Indira stood against the wall, arms folded, an unreadable look on her face.

Then her gaze flicked to me, and I thought I saw her expression change.

“Dasher!” Dottie said when she saw me. “Oh my God, I feel so much better. Thank you.”

“Dasher?” Bobby murmured next to me.

“Dasher?” Fox asked.

“DASHER?” Millie, uh, said?

“Because my name is Dash—” I tried.

“Oh my God, you haven’t told them about Dasher?”

“No, Dottie, don’t—”

Twisting around in her blanket, she rummaged for her phone. “He wrote the most incredible one-act play—”

“Started,” I said. “Didn’t finish. Will never finish. Because the project is dead, buried, etcetera.”

“Dash wrote a play?” Fox asked.

“Was it SAD?” (Guess who?)

“Good question, Millie,” Dottie said as she produced her phone. “It was the saddest thing ever. It was called Dasher the loneliest reindeer, and it was about how all the other reindeer died in a plague, and Dasher was the only one left, and there was a lot of nudity—”

It’s hard to pick a single word for all the noises that happened in that moment. Cacophony, I guess. Or maybe just a sound explosion. Bobby coughed like something had gotten caught in his throat.

“Okay,” I said. “Okay! There wasn’t a lot of nudity—”

“Not if you count the antlers,” Dottie said.

“Please tell me there are pictures,” Fox said.

“Fox,” Indira said.

“Everyone’s wondering!”

“Of course there are pictures,” Dottie said, “but I don’t know if Dash—”

“Absolutely not,” I said.

“One?”

“One, Dash?” Millie asked. “Please?”

“One with your clothes on?” Dottie added.

“Oh my God,” I said.

Millie and Dottie shared a look and said, at the same time, “Yay!”

I immediately realized my mistake. I mean, it wasn’t a bad picture. I was wearing my brown reindeer suit, and the antlers were kind of cute. I looked like a baby because it had been, God, seven or eight years ago. The only problem was—

“Who’s that hunk of man?” Fox asked.

“That’s not Hugo,” Millie said.

Indira made a little sound that was almost a purr. “He’s very handsome.”

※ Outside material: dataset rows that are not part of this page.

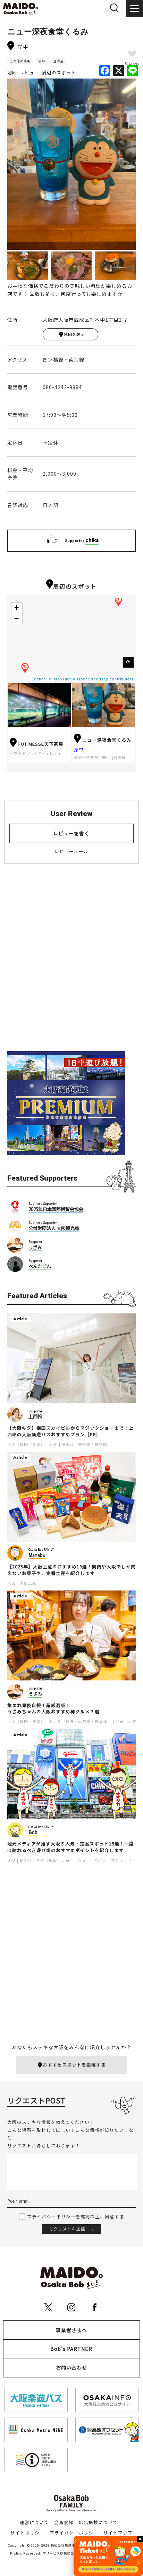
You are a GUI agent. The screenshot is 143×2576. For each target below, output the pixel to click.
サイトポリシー (27, 2532)
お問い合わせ (71, 2367)
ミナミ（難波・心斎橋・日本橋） (80, 1721)
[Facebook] (105, 71)
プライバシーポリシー (74, 2532)
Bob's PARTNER (71, 2348)
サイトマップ (118, 2532)
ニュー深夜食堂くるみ (107, 739)
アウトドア (20, 753)
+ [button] (16, 607)
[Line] (133, 71)
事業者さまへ (71, 2330)
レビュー (29, 73)
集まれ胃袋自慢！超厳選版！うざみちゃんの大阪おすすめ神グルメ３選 (53, 1708)
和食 (120, 1721)
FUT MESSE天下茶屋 (41, 744)
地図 (12, 73)
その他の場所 (20, 61)
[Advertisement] (71, 962)
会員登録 (64, 2522)
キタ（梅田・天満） (26, 1444)
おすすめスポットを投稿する (74, 2064)
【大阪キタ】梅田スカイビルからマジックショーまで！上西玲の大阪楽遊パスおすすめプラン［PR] (70, 1431)
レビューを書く (71, 833)
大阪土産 (28, 1583)
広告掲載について (98, 2522)
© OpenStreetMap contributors (103, 678)
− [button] (16, 618)
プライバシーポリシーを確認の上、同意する (75, 2216)
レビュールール (71, 851)
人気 (53, 1444)
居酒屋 (58, 61)
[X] (119, 71)
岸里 (79, 749)
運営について (34, 2522)
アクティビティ (48, 753)
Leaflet (38, 678)
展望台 (67, 1444)
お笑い (25, 1860)
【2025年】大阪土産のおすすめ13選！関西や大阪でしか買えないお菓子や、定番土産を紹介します (71, 1570)
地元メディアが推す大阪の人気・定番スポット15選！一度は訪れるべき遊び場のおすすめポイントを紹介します (70, 1847)
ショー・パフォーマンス (101, 1860)
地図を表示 (74, 334)
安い (42, 61)
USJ (11, 1860)
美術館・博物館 (92, 1444)
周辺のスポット (59, 73)
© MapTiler (60, 678)
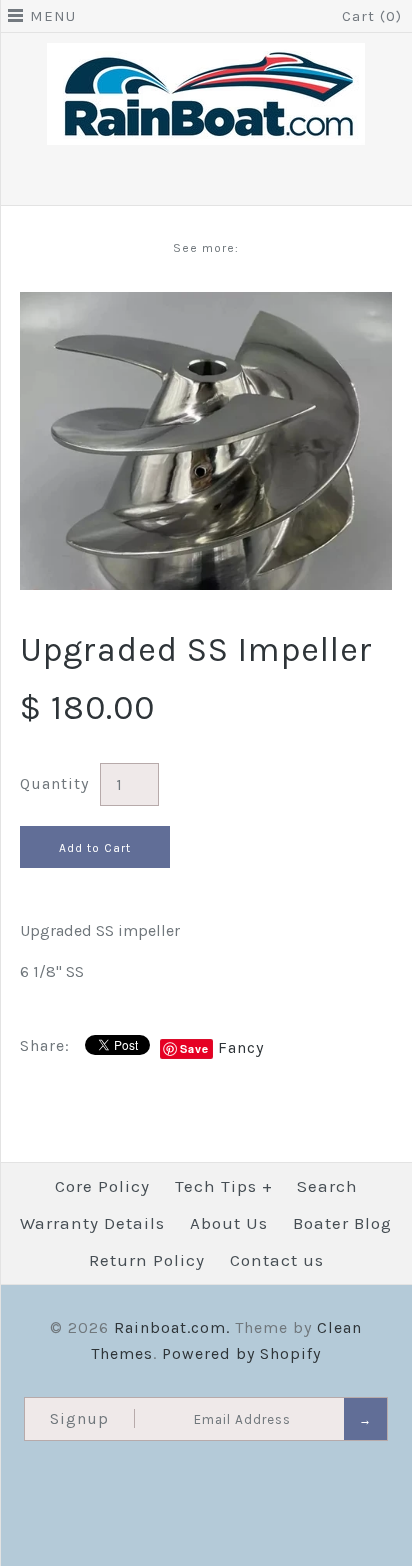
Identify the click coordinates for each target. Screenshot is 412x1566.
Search (327, 1186)
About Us (229, 1223)
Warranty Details (92, 1223)
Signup (79, 1418)
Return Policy (147, 1260)
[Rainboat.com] (206, 55)
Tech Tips (224, 1186)
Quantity (54, 783)
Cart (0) (372, 16)
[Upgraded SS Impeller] (206, 304)
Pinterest (233, 181)
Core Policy (102, 1186)
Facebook (179, 181)
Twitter (206, 181)
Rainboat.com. (172, 1327)
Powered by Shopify (241, 1353)
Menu (53, 16)
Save (194, 1048)
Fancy (241, 1047)
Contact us (277, 1260)
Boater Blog (342, 1223)
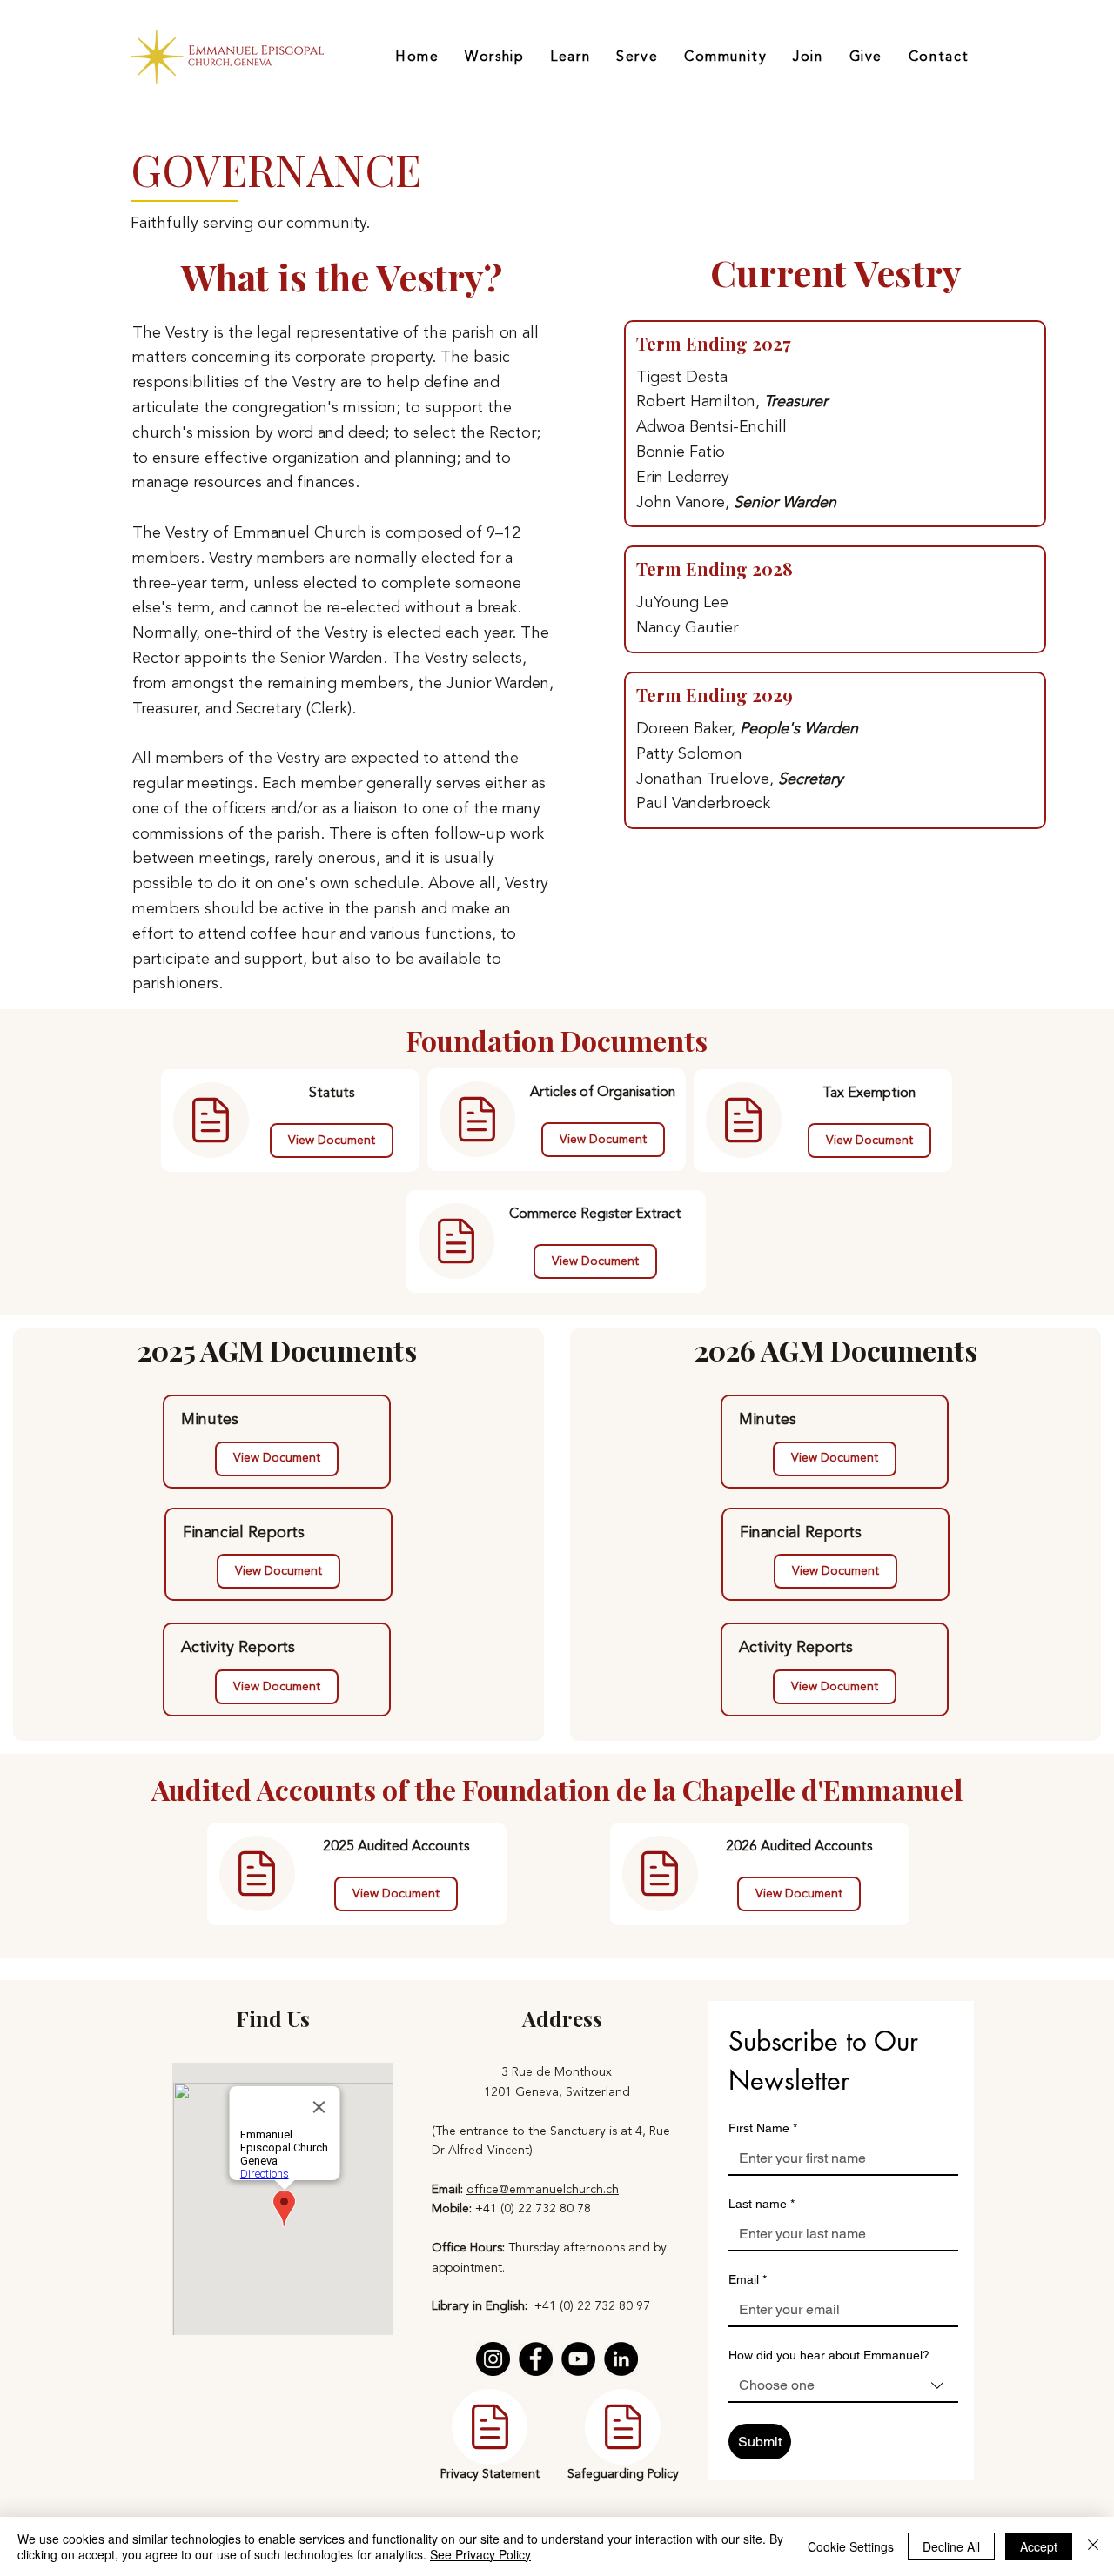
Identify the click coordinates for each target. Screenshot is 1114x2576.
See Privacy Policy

“Oh, that’s the quarterback Dash was dating. Dasher, what was his name?”

“I wasn’t—we weren’t—”

Keme looked at me and then looked back at the picture. He pushed his hair behind his ears, grinned, and chose that moment to say his first words of the evening: “Dude. Nice.”

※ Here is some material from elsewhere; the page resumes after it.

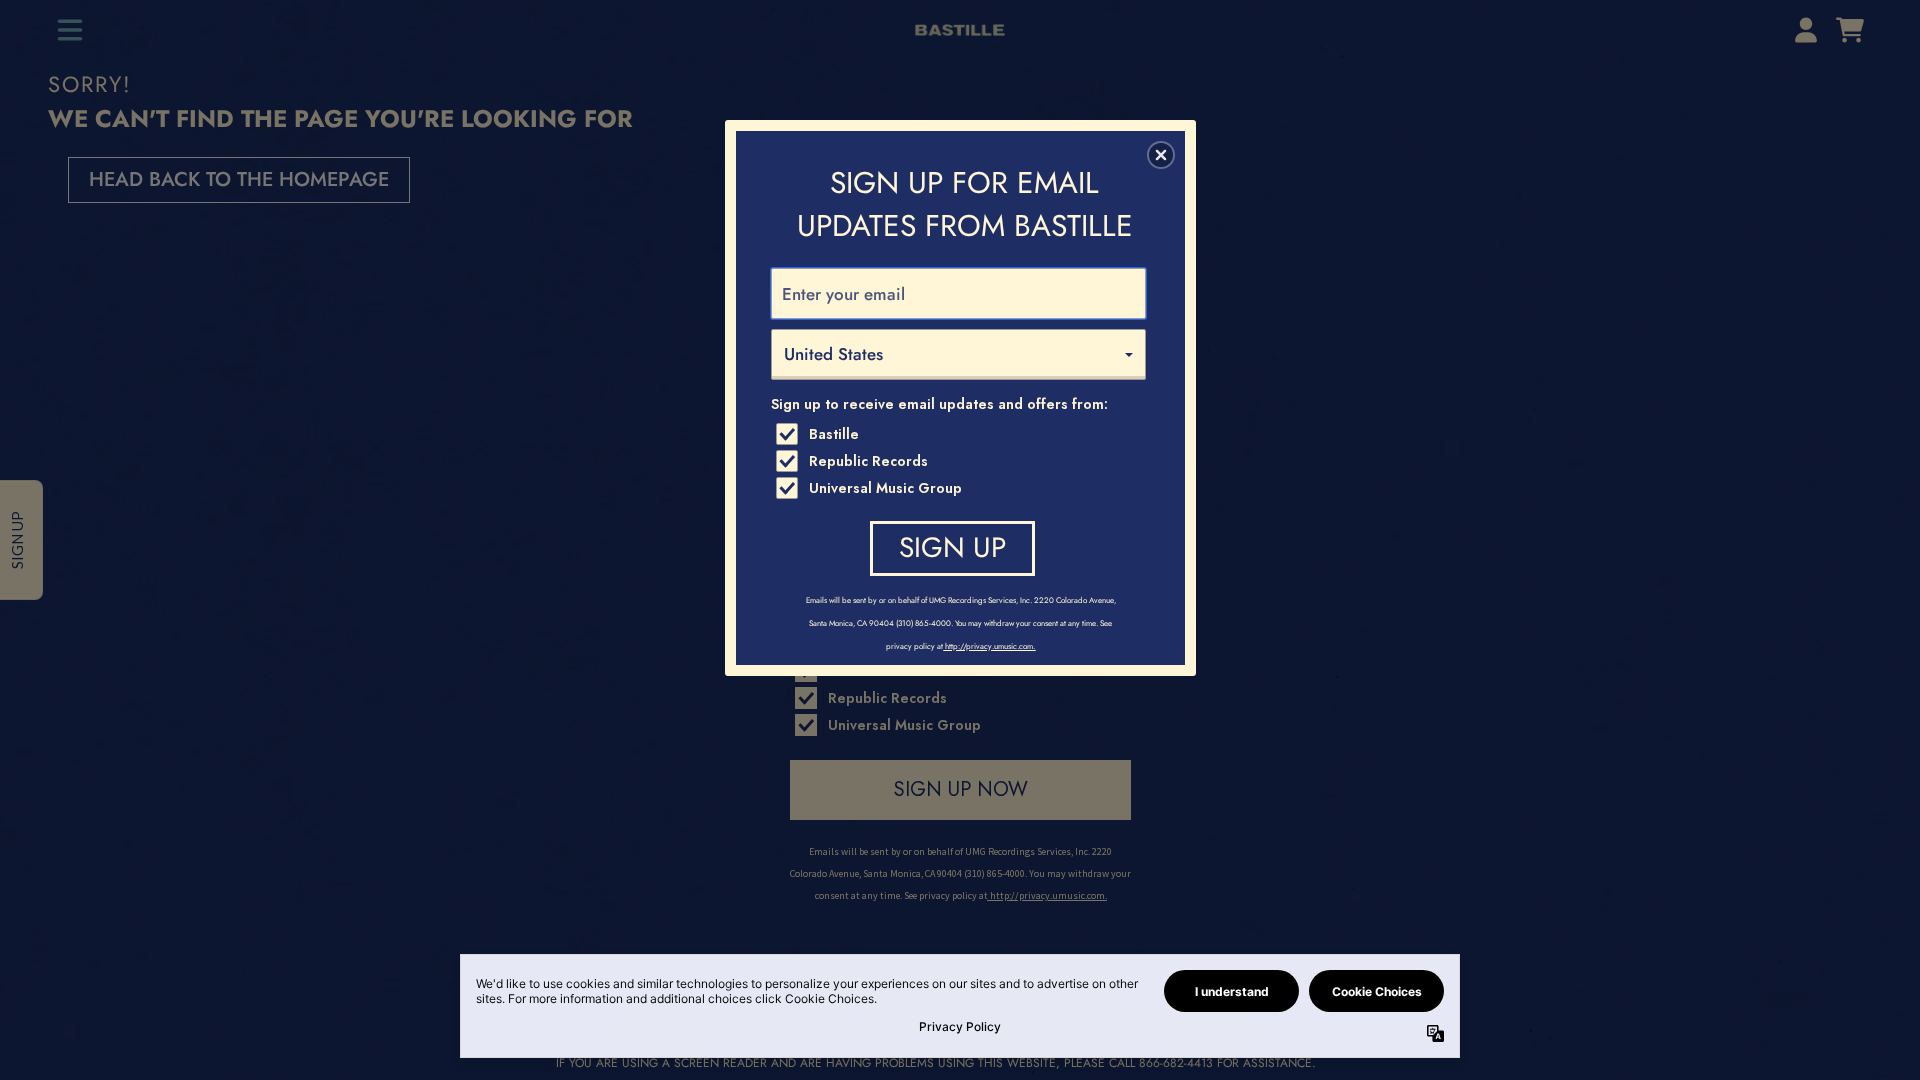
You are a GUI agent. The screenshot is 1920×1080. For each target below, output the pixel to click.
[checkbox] (961, 434)
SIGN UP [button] (952, 547)
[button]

“We all loved him,” Dottie said. “He was so sweet. He was perfect for Dash, actually.”

“He was perfect for a nervous breakdown,” I said. “Especially since he’s married to a woman and has three children now. I didn’t even know he was closeted for the first six months because I just thought he liked hanging out in my room.”

Bobby’s low “Oh my God” sounded particularly despairing.

“You know what?” I said, my face heating. “This has been so much fun, but Dottie has to go now. Right, Dottie? You’ve probably got a plane to catch to, uh, Kuala Lumpur. Love you, happy New Year, bye. See you when the first parent dies.”

“Dashiell,” Indira said.

“Oh, it’s from a TV show,” Dottie said, waving away Indira’s shock.

“Dottie can’t leave,” Millie said. “Dottie is AMAZING!”

Keme glowered at me.

“You’re not going to throw your sister out in this weather,” Fox said, “are you, Dasher?”

“I mean,” Dottie said slowly, “I was hoping I could crash here for a few days…”

Everyone must have seen the moment of defeat. Millie cheered. Keme’s glower eased into a frown. Fox shouted, “Huzzah!” And Indira smiled at me and nodded.

From Bobby, though, I felt only a keen, wary interest—and so I did my best not to look at him, in case that interest turned into a question.

“Come on,” I said to Dottie. “Let’s find you a room.”